[PROBLEM DETAILS]
Output the span of lines from the one that contains "Image resolution: width=1353" through the end of the records, inclusive, exactly as written and free of pictures.

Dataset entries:
* * *

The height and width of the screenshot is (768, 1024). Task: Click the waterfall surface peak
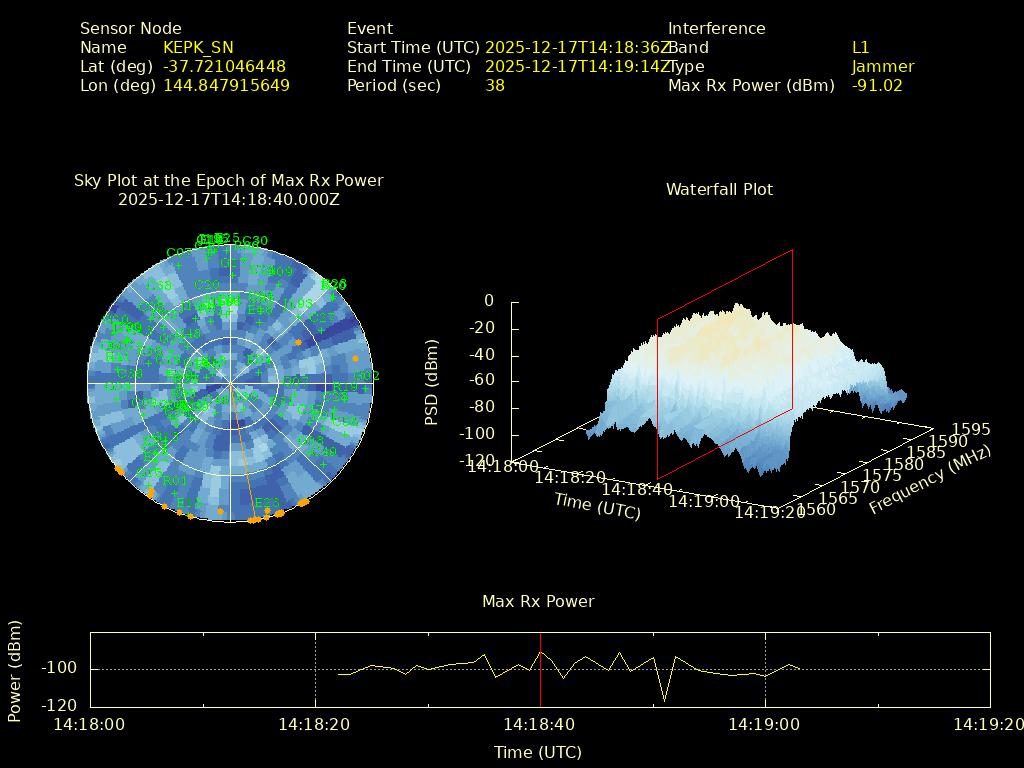coord(737,308)
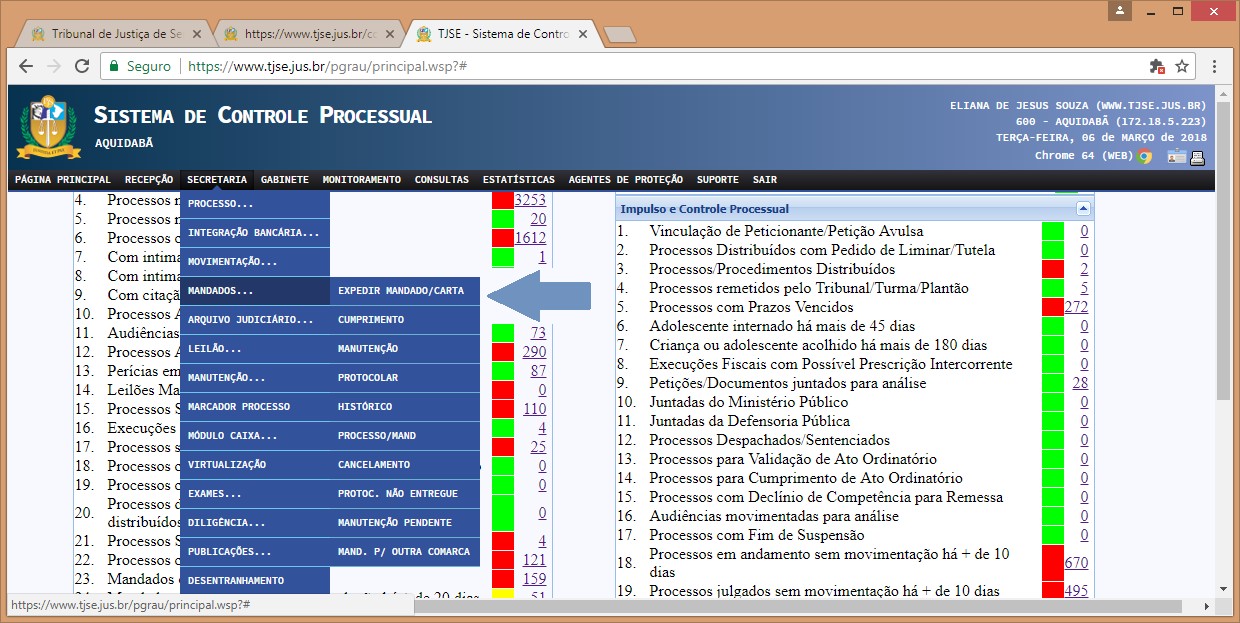Open the 28 Petições/Documentos juntados link
The width and height of the screenshot is (1240, 623).
pyautogui.click(x=1080, y=383)
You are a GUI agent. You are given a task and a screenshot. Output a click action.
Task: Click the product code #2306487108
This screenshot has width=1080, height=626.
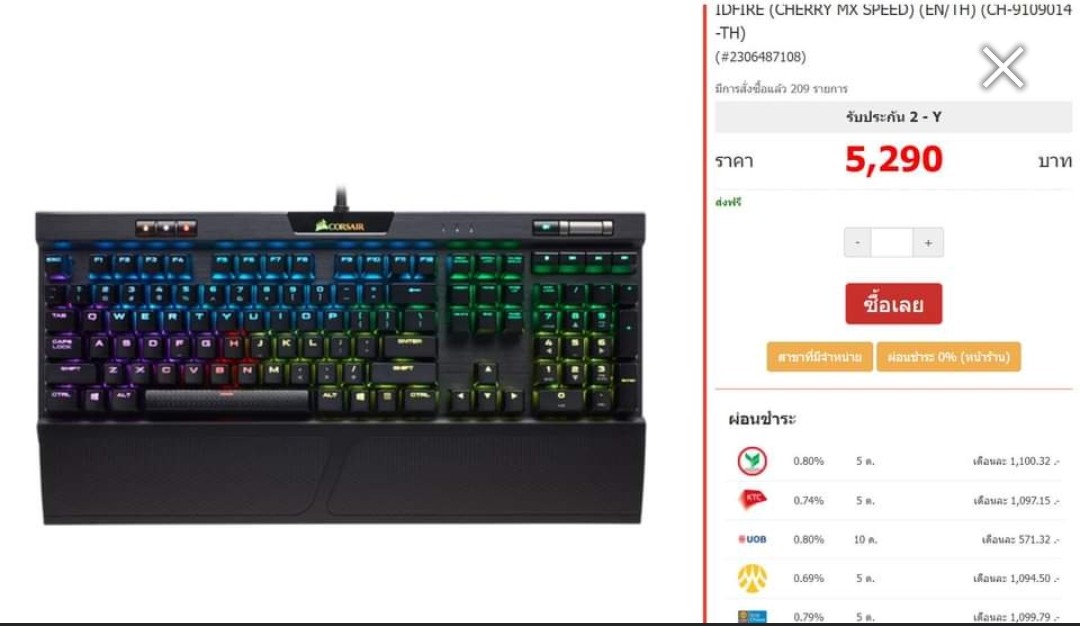click(760, 56)
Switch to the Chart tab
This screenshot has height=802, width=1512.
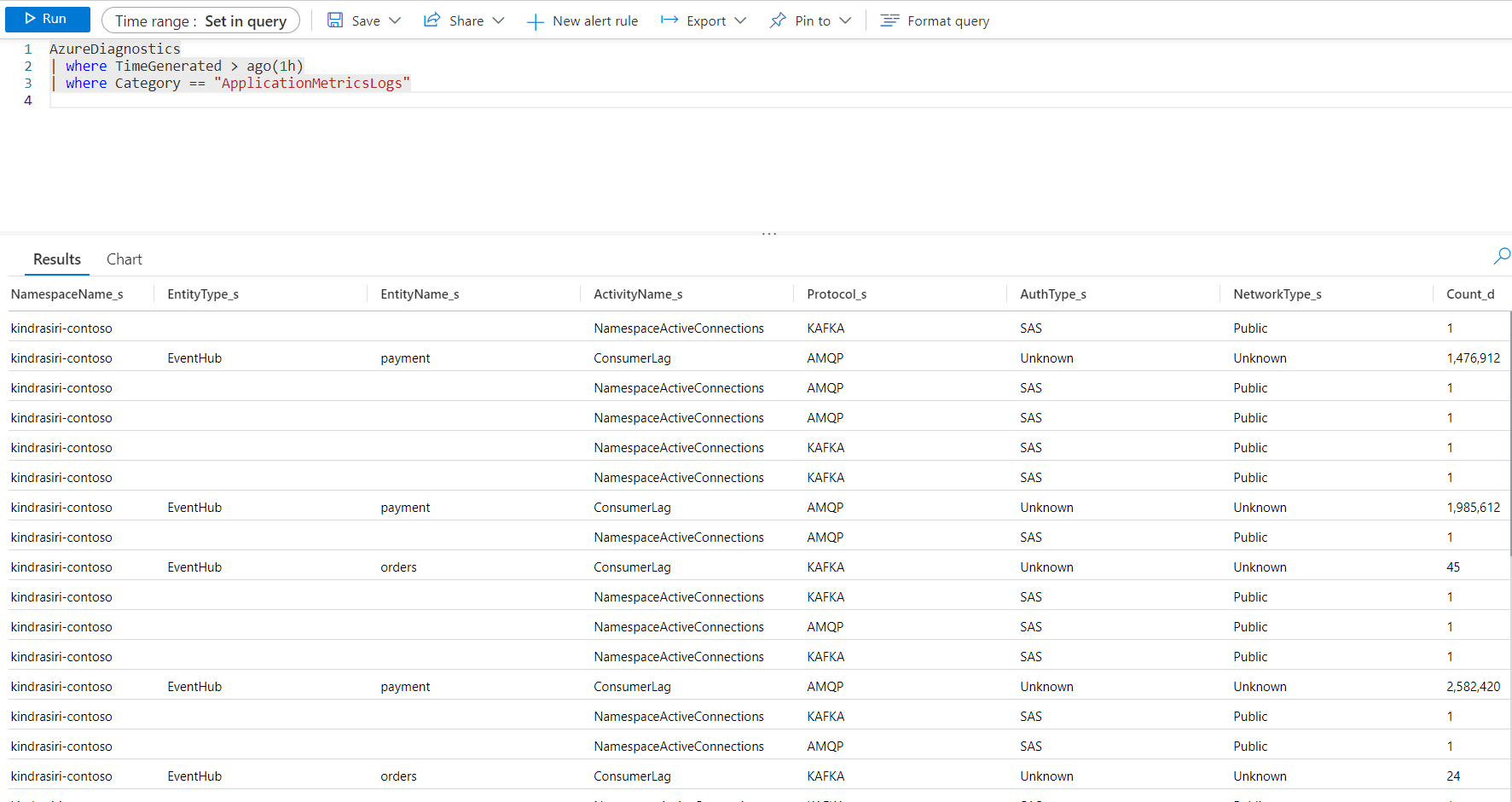click(124, 259)
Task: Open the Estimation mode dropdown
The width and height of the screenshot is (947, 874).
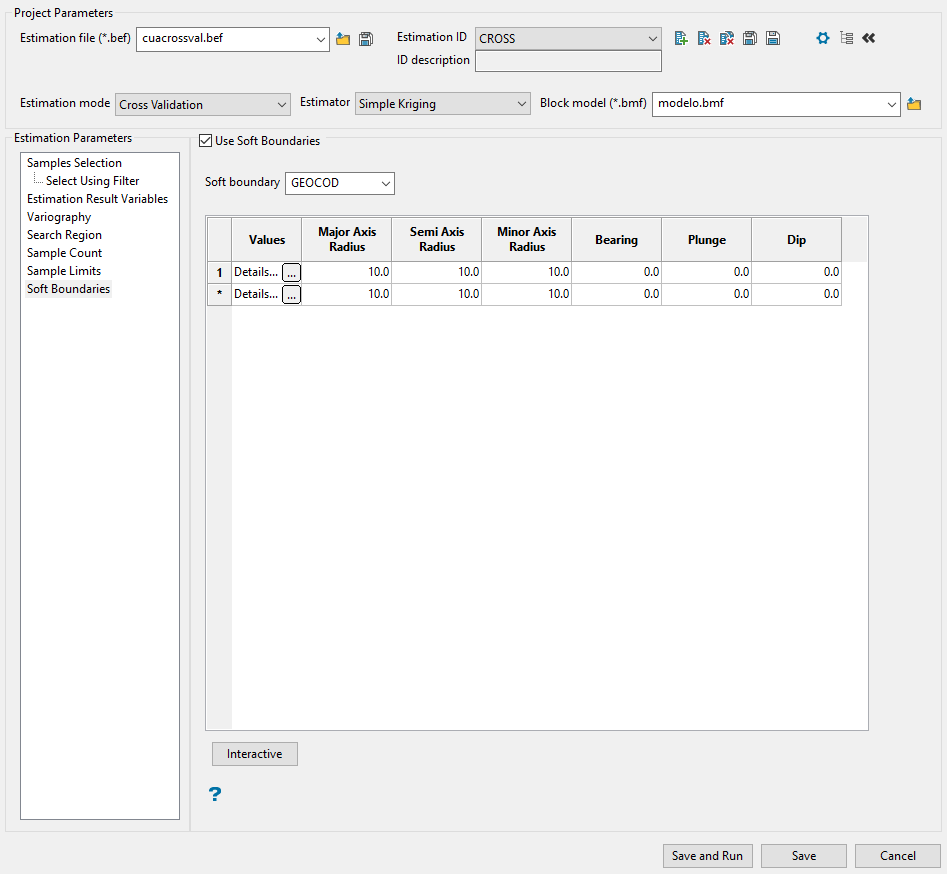Action: (203, 104)
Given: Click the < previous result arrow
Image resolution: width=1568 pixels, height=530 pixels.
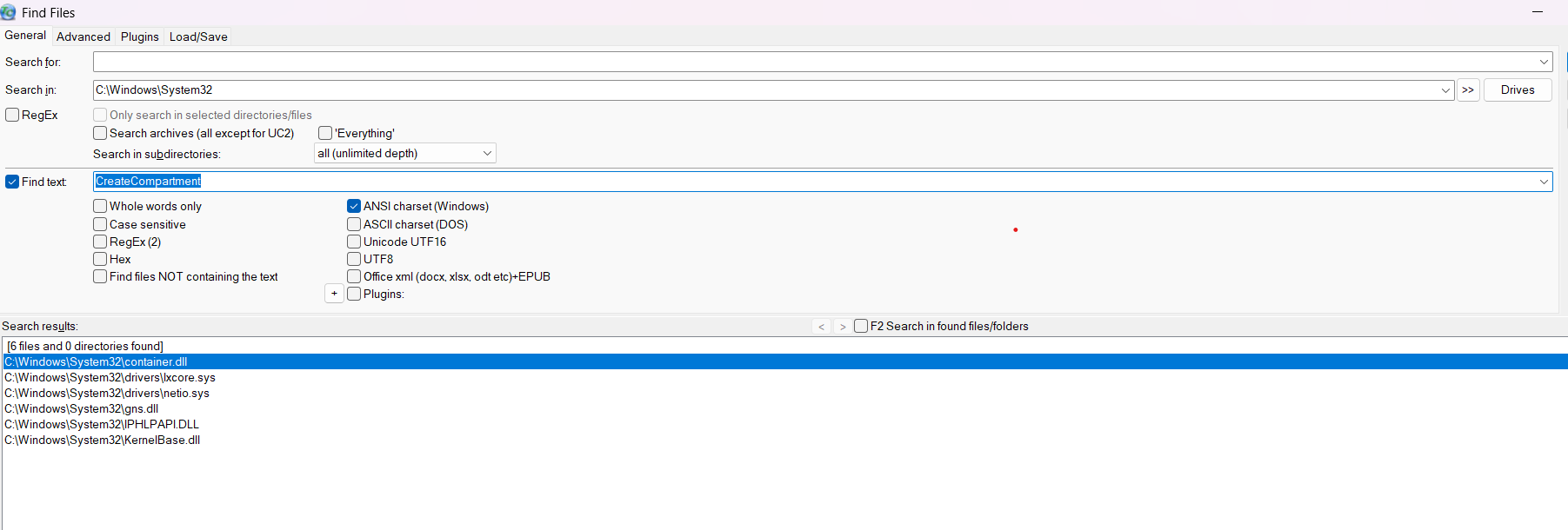Looking at the screenshot, I should pyautogui.click(x=821, y=327).
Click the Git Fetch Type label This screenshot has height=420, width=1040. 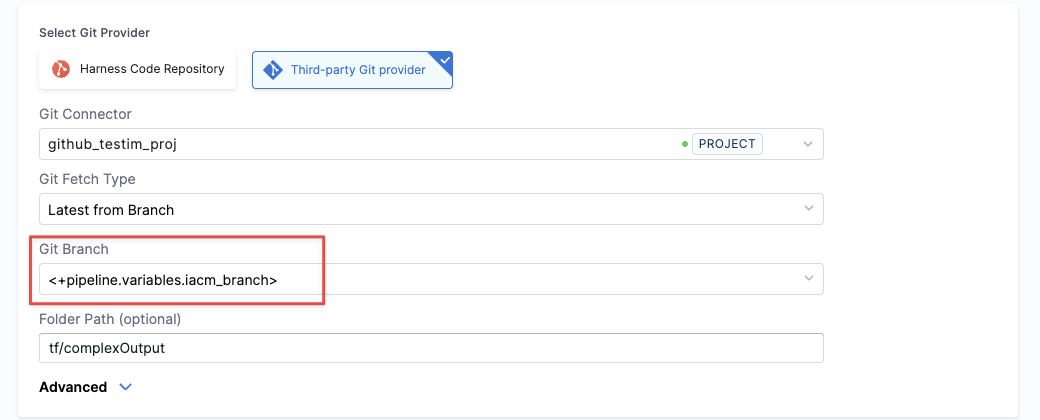87,179
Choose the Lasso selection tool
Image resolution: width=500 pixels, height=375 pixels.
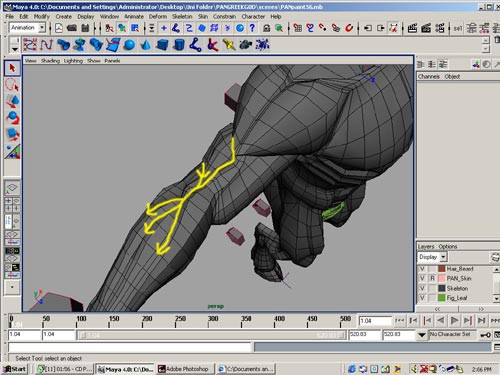point(12,85)
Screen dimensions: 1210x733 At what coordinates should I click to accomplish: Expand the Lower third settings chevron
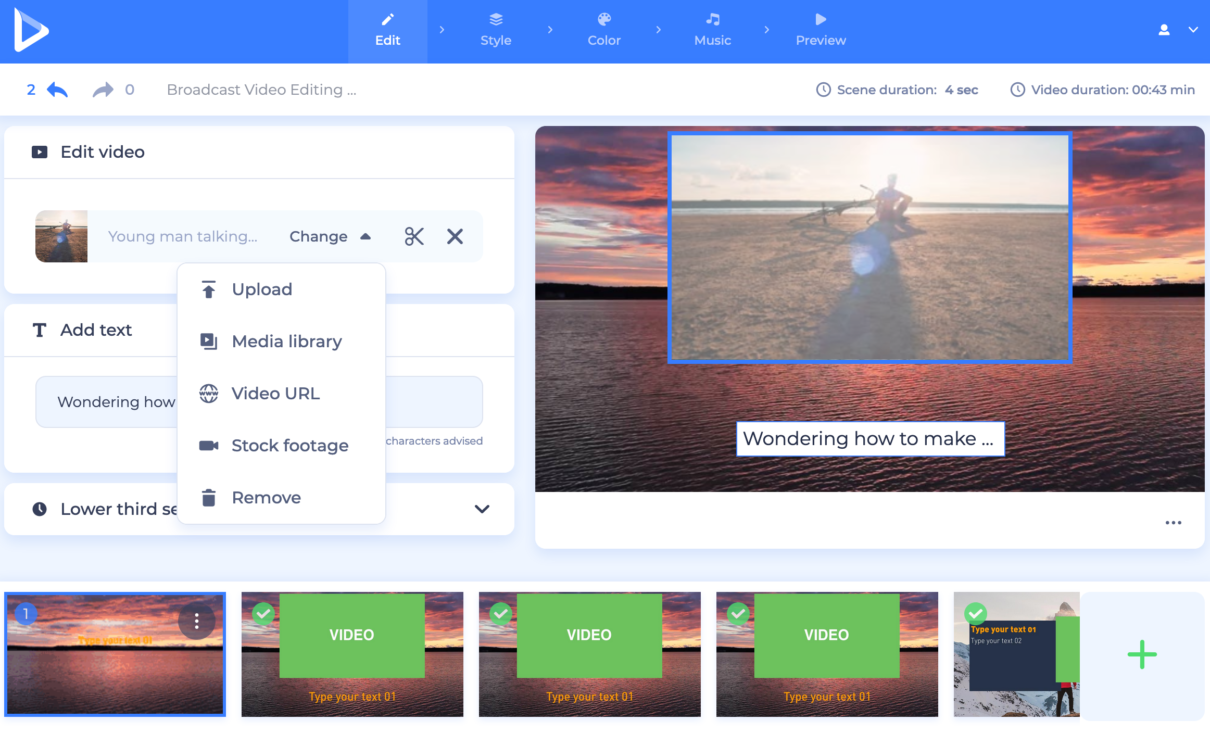point(482,509)
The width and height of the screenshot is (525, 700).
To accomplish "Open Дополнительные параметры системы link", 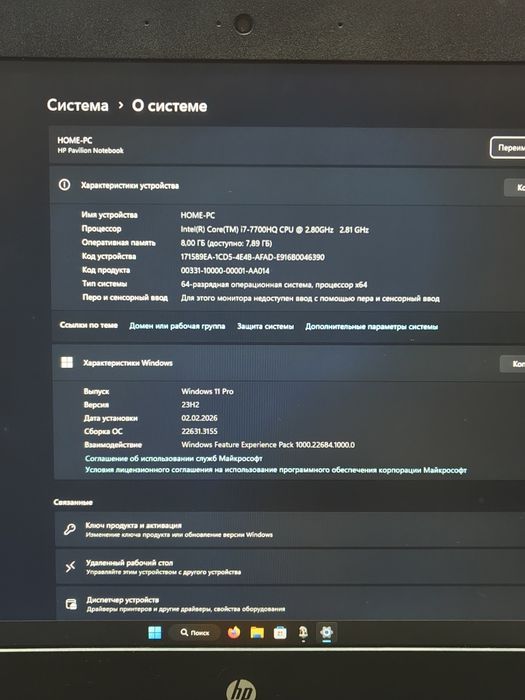I will (x=371, y=327).
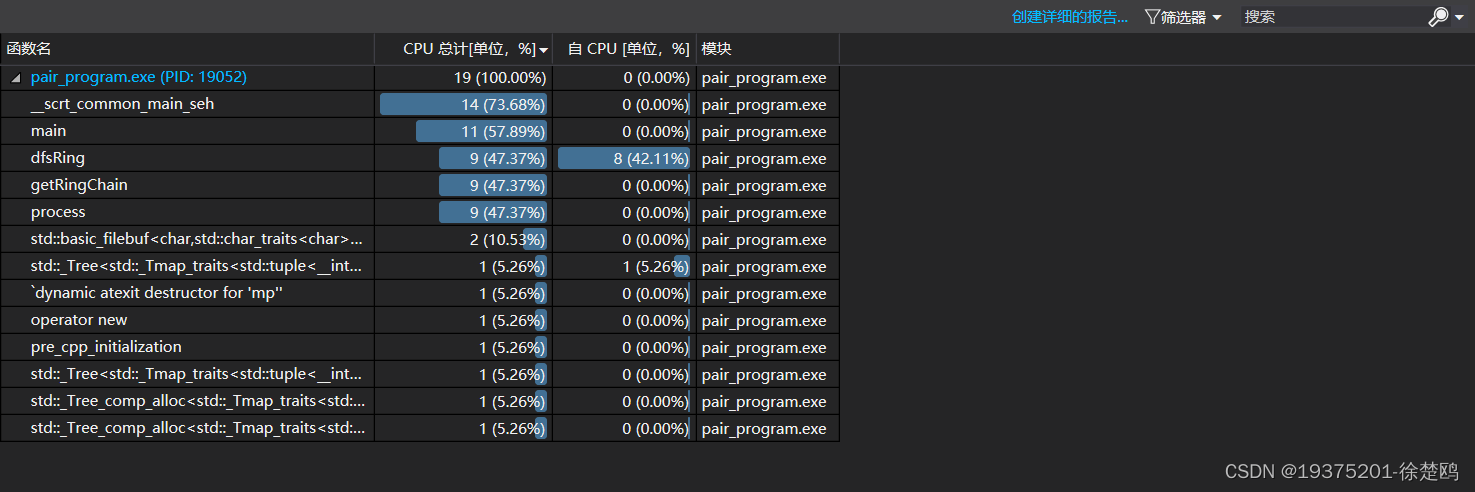
Task: Select the operator new row
Action: 419,320
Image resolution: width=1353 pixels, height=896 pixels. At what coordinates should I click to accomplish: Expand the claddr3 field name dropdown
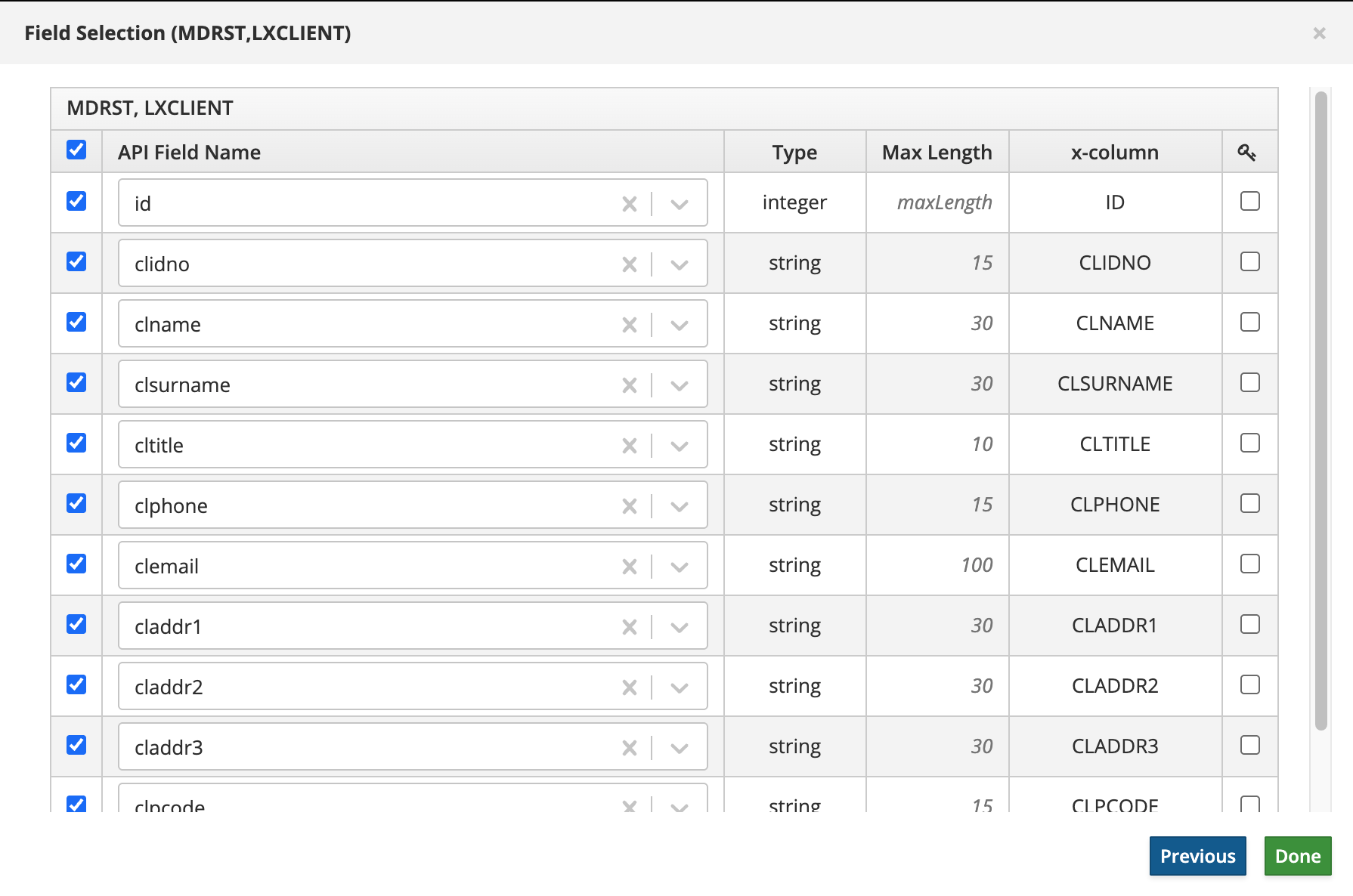(680, 748)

* * *

[FINAL ANSWER]
Image resolution: width=1353 pixels, height=896 pixels. At what coordinates should I click to accomplish: Expand the claddr3 field name dropdown
(680, 748)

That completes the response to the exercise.